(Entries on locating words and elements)
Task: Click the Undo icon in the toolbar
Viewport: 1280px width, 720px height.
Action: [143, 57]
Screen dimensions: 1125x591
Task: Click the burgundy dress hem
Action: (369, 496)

### Exercise requirements
Copy every one of the records above word for word, line by line, with nothing changed.

### Exercise response
Task: Click the Undo icon in the toolbar
Viewport: 1280px width, 720px height.
Action: [143, 57]
Screen dimensions: 1125x591
Task: Click the burgundy dress hem
Action: (369, 496)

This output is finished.